**RECORDS PROVIDED**:
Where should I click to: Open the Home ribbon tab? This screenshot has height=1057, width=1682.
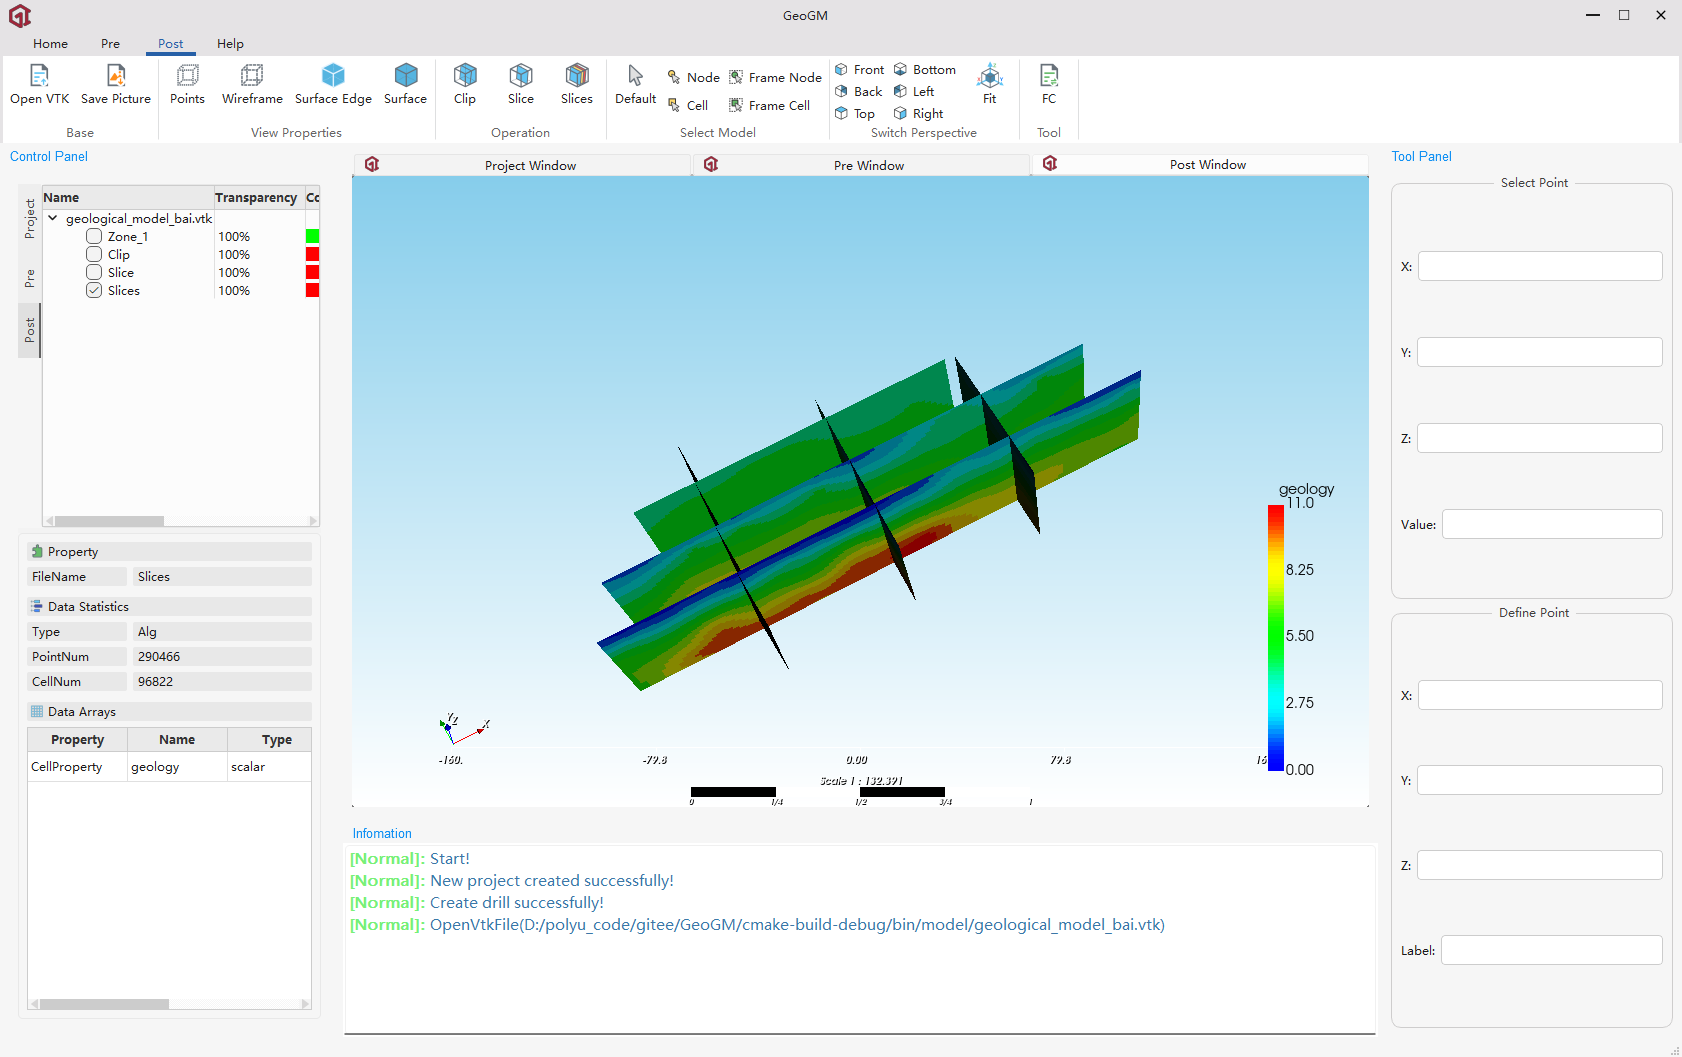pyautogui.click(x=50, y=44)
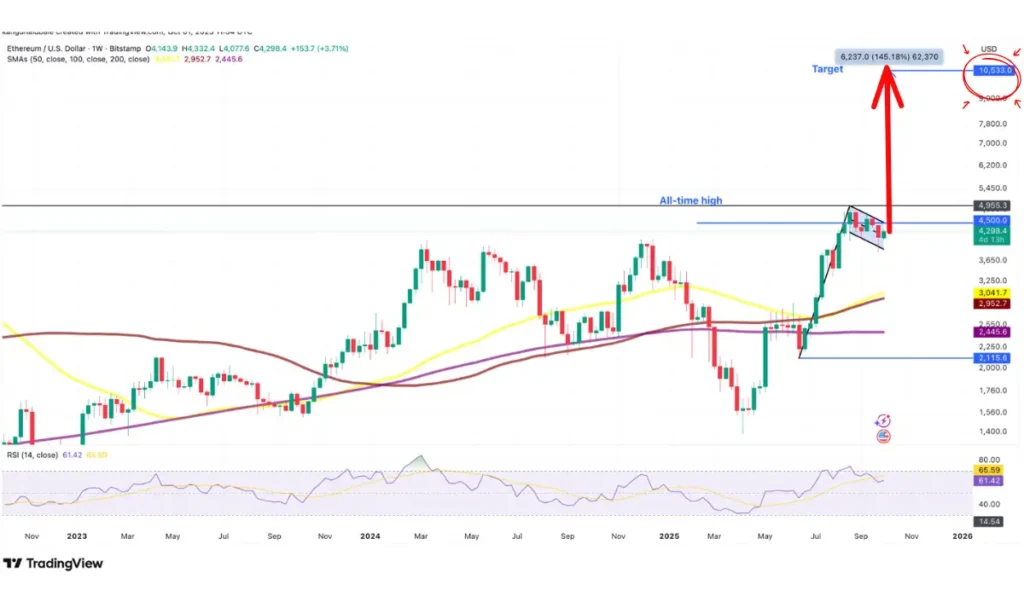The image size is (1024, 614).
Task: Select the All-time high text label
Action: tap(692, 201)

**TASK TO CARRY OUT**:
Transcribe all of the material exactly, leaving out whatever pictures it contains.

**SOLUTION FOR THIS TASK**:
Where should I click to: Open the Home ribbon tab? This screenshot has height=1057, width=1682.
pyautogui.click(x=50, y=44)
The image size is (1024, 614).
Task: Select the All-time high text label
Action: tap(692, 201)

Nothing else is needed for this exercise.